“We must work the works of him who sent me while it is day; night is coming, when no one can work. As long as I am in the world, I am the light of the world.” (John 9:4-5)
John Calvin points out three errors in presuming that difficulties are the direct result of an individual’s specific sin. Believers would be wise in observing these principles.
First, Calvin observes that people are inconsistent when it comes to trials. When we observe other people in their pain and suffering, homelessness for example, we are quick to acknowledge the judgment of God. But when we evaluate our own problems, we wink at our own sins and cannot fathom how God could ever judge us. Calvin states, “In considering punishments, every man ought to begin with himself and to spare himself as little as any other person. Wherefore, if we wish to be candid judges in this matter, let us learn to be quick in discerning our own evils rather than those of others.”
Secondly, Calvin also notes that we tend to exaggerate another person’s sin while dismissing our own as inconsequential. We turn other people’s small offenses into big crimes, and our own aggravated crimes into small offenses.

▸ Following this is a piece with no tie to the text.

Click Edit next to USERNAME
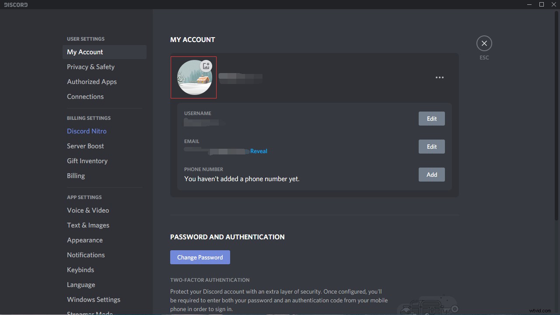560x315 pixels. [x=431, y=118]
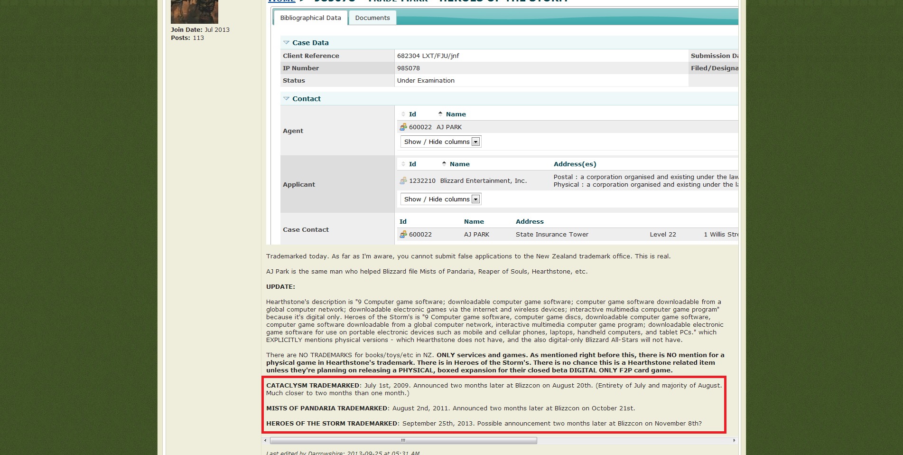Open Applicant's Show / Hide columns dropdown
Image resolution: width=903 pixels, height=455 pixels.
coord(475,199)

Thirdly, Calvin observes that many people equate trials with corresponding sin: such as the disciples did toward the blind man. However, while our distresses arise from the existence of sin, God sometimes afflicts His people for various other reasons. In the blind man’s case, it was to bring God glory when Jesus miraculously healed him and gave him sight.
Jesus’ healing of the man born blind was in keeping with the will of God the Father. It was the Father’s will to heal the blind man through Jesus. The purpose in doing so was to bring God glory.

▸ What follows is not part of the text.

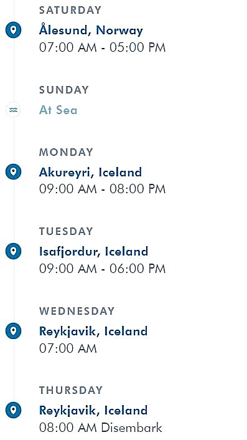
Task: Click Wednesday's Reykjavik location pin icon
Action: [x=13, y=331]
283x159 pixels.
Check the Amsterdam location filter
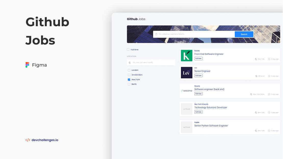pyautogui.click(x=129, y=75)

As one theologian explains, “The disciples had a poor theology of sin and suffering, but unsurprisingly, Jesus does not. Blindness in this case is not a consequence of an individual’s sin but an occasion for the works of God to be manifested (v. 3). The man’s blindness will create an opportunity for healing that will reveal the goodness of God and the identity of Jesus.
When Jesus said to His disciples, “night is coming, when no one can work. As long as I am in the world, I am the light of the world” He was not saying that He would cease to be the light of the world when He left the world at His ascension. Rather, He meant that the light of His holy nature shone most brightly among men when he was on the earth doing the Father’s will (cf. 8:12). The phrase, “night is coming” may specifically refer to the period immediately prior to and during the crucifixion (John 1:4-5; I John 1:5-7).
There is a two-fold significance in Jesus’ statement that He is the light of the world. As Dr. John MacArthur explains, “Not only was Jesus spiritually the light of the world, but he would also provide the means of physical light for this blind man.”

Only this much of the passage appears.